MRA-identified impaired coronary vasodilation indicates advanced CAD
Using MR angiography, researchers have found that impaired nitroglycerin-induced coronary vasodilation was significantly and independently associated with advanced coronary artery disease (CAD) in asymptomatic older patients, according to a study in the March issue of JACC Cardiovascular Imaging.

The researchers, from Stanford University School of Medicine and the University of California, San Francisco, suggest that “nitroglycerin coronary vasodilation by MRA may be a functional measure of subclinical coronary atherosclerosis.”

 
 Comparison of Nitroglycerin-Induced Coronary Vasodilation and CAC
The degree of coronary vasodilation is shown for patients with and without advanced coronary artery calcium. Coronary MRA images were analyzed in 212 patients and coronary vasodilation to nitroglycerin was quantified. Coronary artery calcium scoring was performed by CT. Box and whisker plots show the median, interquartile range, and full range of percent coronary vasodilation between groups with and without advanced CAC (>400). Patients with CAC >400 had significantly impaired nitroglycerin-induced coronary vasodilation compared to patients with CAC <400.
(Source: JACC: Cardiovascular Imaging)
  
While CT imaging of coronary artery calcium has been widely studied for structural assessment, the standard for functional assessment is the measurement of epicardial coronary artery vasodilation by catheter angiography.
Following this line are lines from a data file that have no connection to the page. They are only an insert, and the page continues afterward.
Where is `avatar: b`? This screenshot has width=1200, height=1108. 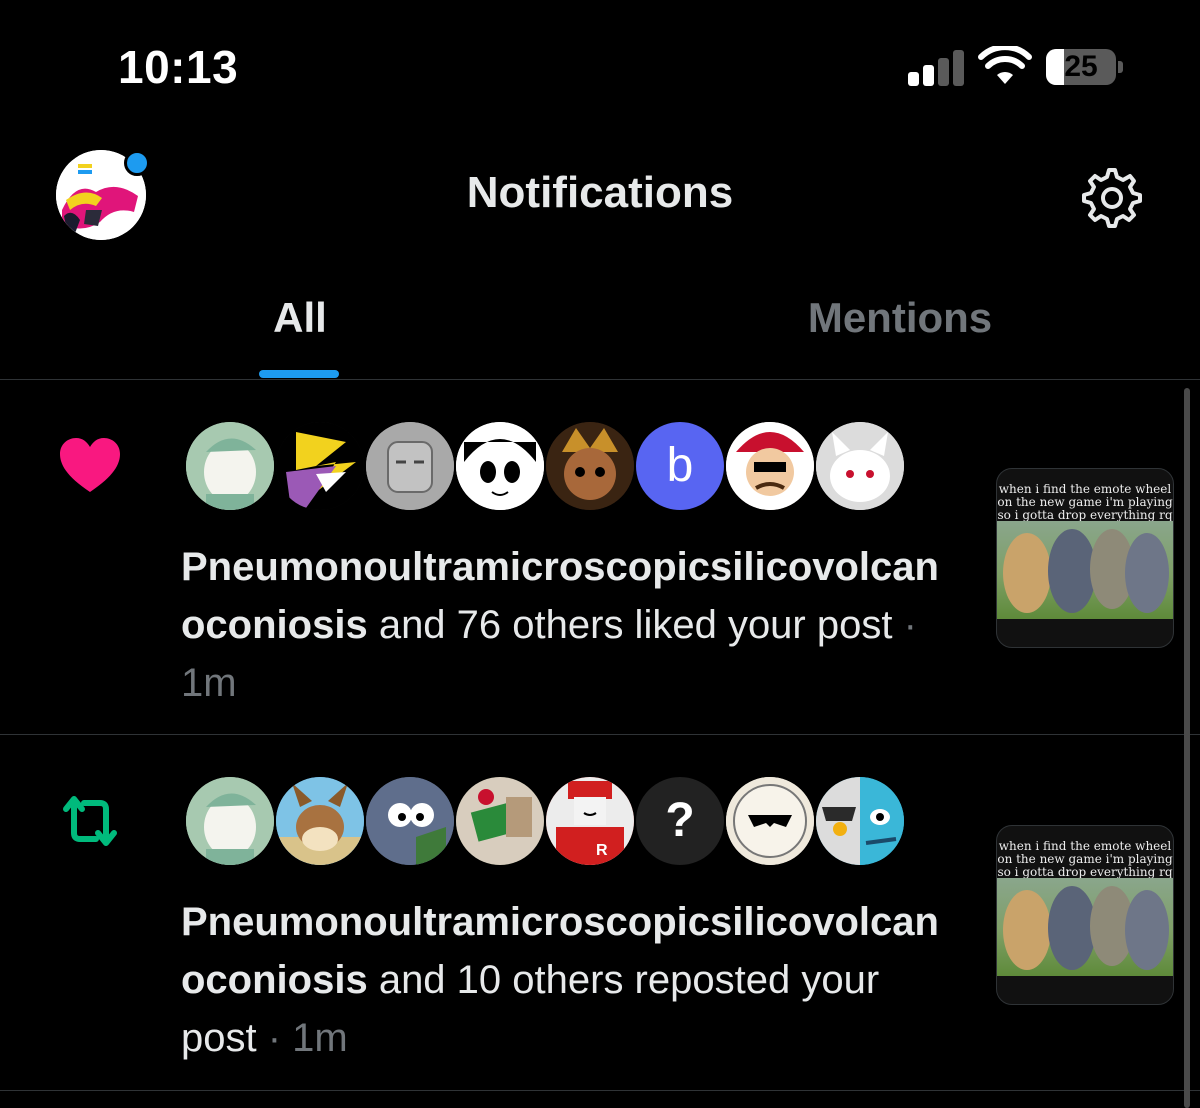
avatar: b is located at coordinates (680, 466).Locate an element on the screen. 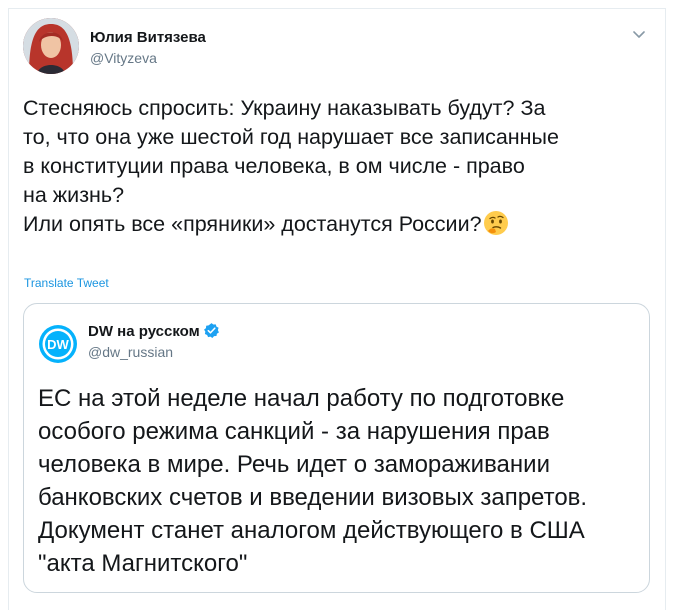 The height and width of the screenshot is (610, 674). author-avatar is located at coordinates (51, 46). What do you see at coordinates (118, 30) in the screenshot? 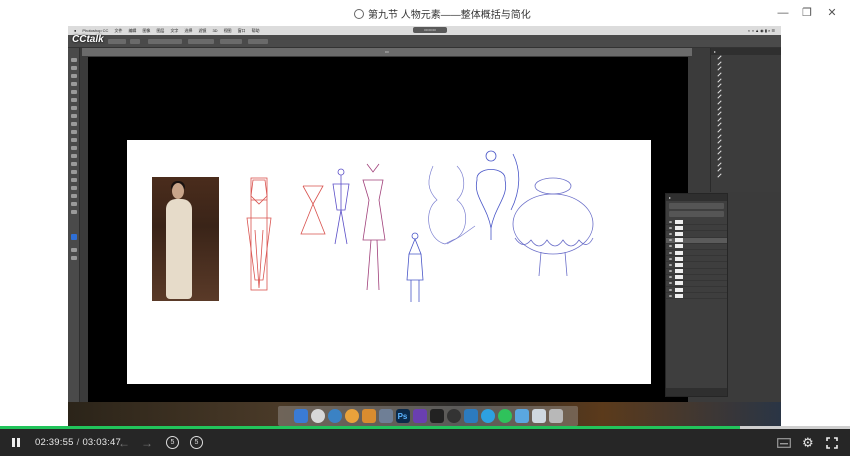
I see `menu-file: 文件` at bounding box center [118, 30]. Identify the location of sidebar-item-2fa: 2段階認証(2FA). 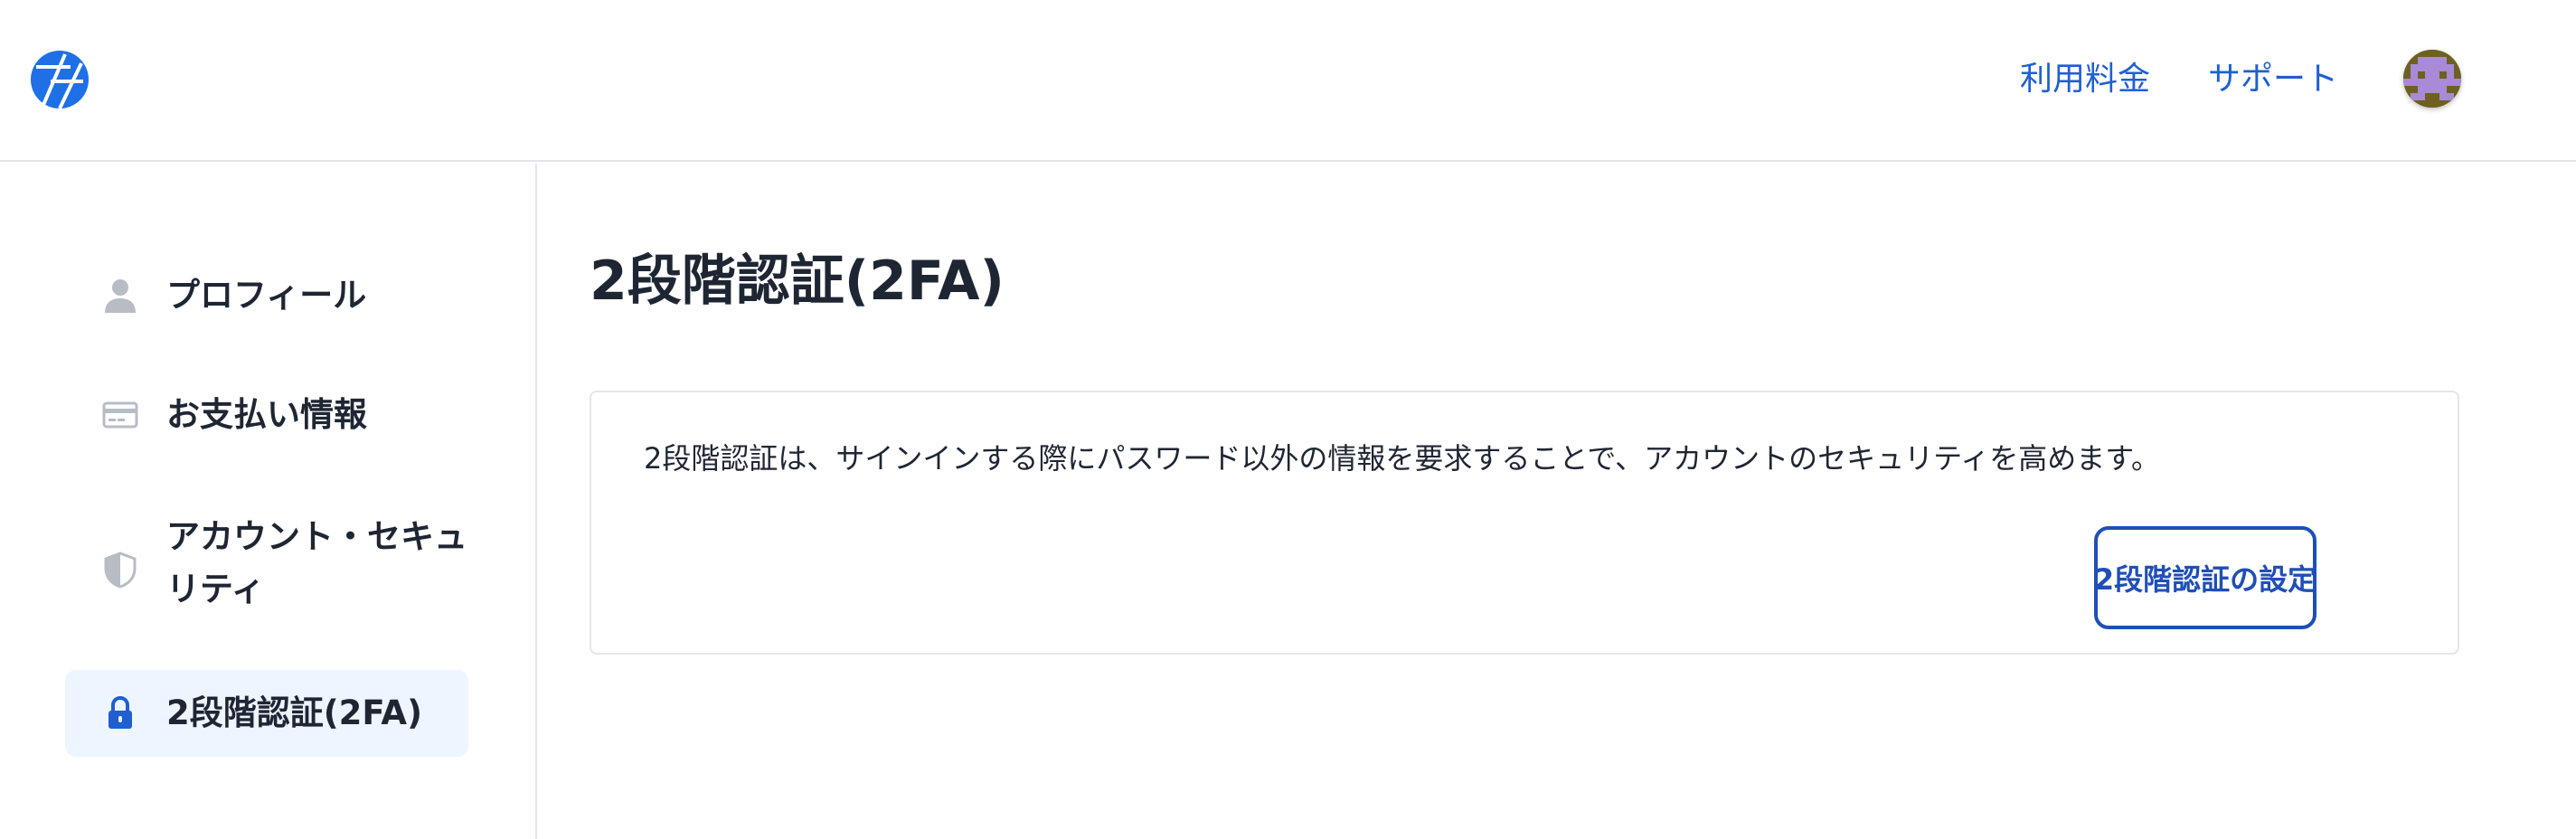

Although invasive studies have suggested that impaired nitroglycerin-induced vasodilation has adverse prognostic significance, the association with plaque burden, an important “missing” link, has not previously been recognized, because invasive angiography does not directly assess plaque burden, according to an accompanying editorial comment by Nathaniel Reichek, MD, and Deepu Alexander, MD, from St. Francis Hospital-The Heart Center in Roslyn, New York.

Led by Masahiro Terashima, MD, from the division of cardiovascular medicine at Stanford, the researchers developed a noninvasive method to measure nitroglycerin-induced coronary vasodilation with MRA. They studied 236 older patients (33 percent female) without a history of cardiovascular disease.

Imaging was performed on a 1.5-T Signa MRI scanner (GE Healthcare) equipped with high-performance gradients (40mT/m, 150 mT/m/ms). A commercial four-channel cardiac phased-array surface coil provided signal reception (GE Healthcare). A real-time interactive MRI system (iDrive, GE Healthcare) was used for coronary localization.

High-resolution coronary MRA was performed using a multislice spiral sequence, with cardiac gating, breath-holding, and acquisition during diastole (field of view = 22 cm, in-plane spatial resolution = 0.7 mm, slice thickness = 5 mm, three slices, repetition time = one heart beat, echo time = 2.5 ms, 18 interleaves, flip angle = 60°, acquisition window = 35 ms).

After real-time interactive MRI was used to prescribe in-plane views of the right coronary artery (RCA), a cross-sectional view of a linear portion of the proximal- to mid-RCA was then prescribed. Cross-sectional high-resolution coronary MRA images were then acquired both before and five minutes after the administration of nitroglycerin while the patient was in the magnet.

Researchers assessed the presence and severity of coronary artery calcium (CAC) by four- or 16-slice CT (GE Healthcare and Siemens Healthcare, respectively). An experienced technologist analyzed the CT sections using an AccuImage coronary calcium scoring workstation (Merge/eFilm) to determine the Agatston score.

Researchers excluded 10% of subjects because of poor image quality on either the pre- or post-nitroglycerin MRA, leaving 212 subjects for quantitative analysis.

Forty patients (19%) had advanced CAC, defined as a score greater than 400. These patients had significantly impaired coronary vasodilation (15.9 percent) compared to patients with CAC less than 400 (21.5 percent)

The degree of coronary vasodilation was independently and inversely associated with CAC greater than 400 after adjustment for age, gender, body mass index, diabetes, systolic blood pressure, total cholesterol/HDL cholesterol ratio, and current cigarette smoking.

Reichek and Alexander comment that these findings “provide a potential explanation for earlier invasive studies demonstrating an association between impaired coronary vasodilator response to nitroglycerin and adverse outcomes.”

They conclude that the study by Terashima et al “open a new door for noninvasive imaging and can be viewed as a harbinger of things to come: an era in which noninvasive evaluation of coronary function, using repeated imaging before and after perturbations, comes to the fore.”